Two out of the three indicators for our locality metric moved in the direction that we expected them to, albeit that they are not important to the models. It is possible that the third indicator is showing an increase in locality as well. If the pre-fetchers are aggressively pulling in cache lines from the local memory, there might be an overall reduction in cache misses, explaining the trend we see. However, we do not have enough information to know if this effect is occurring. Ergo, it is inconclusive if we are increasing locality using our modified runtime.
Our second indicator, speed up, shows whether or not our runtime has any effect on the overall performance of the computation. If this metric turns out to be important and significant, it means that our runtime does actually contribute to a performance increase. The calculation of the effects is shown in Table 14.
Here we see a positive increase in speed up in the locality runtime over the vanilla runtime. So, there is some sort of performance improvement between the two. The ANOVA analysis in Table 15 however shows that performance increase is unimportant to the model.
The contrast between the two runtimes in Table 16 shows that they are significantly different than each other, but again the effect is unimportant to the overall model.
The visual tests in Figure 11 and Figure 12 show that this model does not have any trends in its residuals and that the residuals are normally distributed.

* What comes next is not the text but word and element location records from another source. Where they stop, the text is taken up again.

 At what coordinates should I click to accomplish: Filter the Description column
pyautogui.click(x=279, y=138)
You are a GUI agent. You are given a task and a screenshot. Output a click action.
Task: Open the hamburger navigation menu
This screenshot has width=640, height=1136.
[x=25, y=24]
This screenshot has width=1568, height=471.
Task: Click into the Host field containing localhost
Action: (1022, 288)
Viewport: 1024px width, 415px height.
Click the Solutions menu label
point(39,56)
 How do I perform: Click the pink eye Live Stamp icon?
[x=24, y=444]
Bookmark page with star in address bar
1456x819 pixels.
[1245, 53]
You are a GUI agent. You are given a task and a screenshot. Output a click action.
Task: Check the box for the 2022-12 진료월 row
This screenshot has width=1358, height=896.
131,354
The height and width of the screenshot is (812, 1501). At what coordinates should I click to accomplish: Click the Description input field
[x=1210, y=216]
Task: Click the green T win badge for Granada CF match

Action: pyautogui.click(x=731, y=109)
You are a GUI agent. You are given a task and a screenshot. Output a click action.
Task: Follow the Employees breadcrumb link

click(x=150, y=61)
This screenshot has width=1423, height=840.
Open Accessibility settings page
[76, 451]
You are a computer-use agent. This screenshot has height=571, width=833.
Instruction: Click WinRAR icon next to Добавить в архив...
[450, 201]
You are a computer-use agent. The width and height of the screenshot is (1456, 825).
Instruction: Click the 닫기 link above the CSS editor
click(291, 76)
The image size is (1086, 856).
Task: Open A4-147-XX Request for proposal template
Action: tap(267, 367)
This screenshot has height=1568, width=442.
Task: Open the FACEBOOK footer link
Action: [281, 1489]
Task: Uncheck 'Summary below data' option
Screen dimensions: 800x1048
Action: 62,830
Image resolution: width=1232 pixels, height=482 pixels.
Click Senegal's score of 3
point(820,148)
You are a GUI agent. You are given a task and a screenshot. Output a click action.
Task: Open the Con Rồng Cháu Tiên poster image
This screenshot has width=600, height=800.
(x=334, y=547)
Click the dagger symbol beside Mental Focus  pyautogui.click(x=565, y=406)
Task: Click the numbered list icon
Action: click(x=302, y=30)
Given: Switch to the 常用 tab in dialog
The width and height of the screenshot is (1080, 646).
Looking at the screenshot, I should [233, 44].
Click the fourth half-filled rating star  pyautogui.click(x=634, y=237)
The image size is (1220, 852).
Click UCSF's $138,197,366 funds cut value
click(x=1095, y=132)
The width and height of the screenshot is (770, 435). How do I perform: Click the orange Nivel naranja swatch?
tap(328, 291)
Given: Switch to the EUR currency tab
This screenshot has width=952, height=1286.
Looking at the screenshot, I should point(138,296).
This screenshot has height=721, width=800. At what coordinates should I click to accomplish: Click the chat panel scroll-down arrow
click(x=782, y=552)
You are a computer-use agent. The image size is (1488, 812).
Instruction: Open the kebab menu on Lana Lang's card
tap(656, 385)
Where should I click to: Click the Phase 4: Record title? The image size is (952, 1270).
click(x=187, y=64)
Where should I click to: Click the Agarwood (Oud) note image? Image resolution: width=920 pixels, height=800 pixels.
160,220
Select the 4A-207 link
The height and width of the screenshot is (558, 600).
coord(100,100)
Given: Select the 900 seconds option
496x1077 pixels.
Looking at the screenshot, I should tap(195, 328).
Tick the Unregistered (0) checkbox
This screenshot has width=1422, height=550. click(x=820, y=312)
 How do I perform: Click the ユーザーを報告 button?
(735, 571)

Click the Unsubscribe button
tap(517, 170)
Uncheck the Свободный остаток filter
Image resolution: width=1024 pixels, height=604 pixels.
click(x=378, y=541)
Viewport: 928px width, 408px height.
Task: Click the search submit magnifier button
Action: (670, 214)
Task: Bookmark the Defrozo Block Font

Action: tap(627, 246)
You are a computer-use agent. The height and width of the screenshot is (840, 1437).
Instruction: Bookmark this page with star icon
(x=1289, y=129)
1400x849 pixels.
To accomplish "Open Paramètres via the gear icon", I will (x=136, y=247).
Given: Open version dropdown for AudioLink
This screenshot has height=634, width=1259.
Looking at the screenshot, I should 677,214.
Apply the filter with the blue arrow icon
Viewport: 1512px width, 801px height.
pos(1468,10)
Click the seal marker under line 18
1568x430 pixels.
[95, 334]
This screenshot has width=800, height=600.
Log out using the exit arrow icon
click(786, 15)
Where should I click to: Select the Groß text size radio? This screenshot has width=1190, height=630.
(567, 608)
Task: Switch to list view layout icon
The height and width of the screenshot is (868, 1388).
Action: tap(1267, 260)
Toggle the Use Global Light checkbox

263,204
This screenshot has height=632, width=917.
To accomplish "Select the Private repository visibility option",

Overall, we cannot conclude that our runtime has any important effect on the performance. The locality metric not does not yield any important effects on the execution of the computation and does not move in the expected direction. The speed up metric is also mostly unaffected by our runtime. We hope to improve upon our current runtime by refactoring the changes into a simplified version of the vanilla runtime. Hopefully, this will result in better speed up and more locality.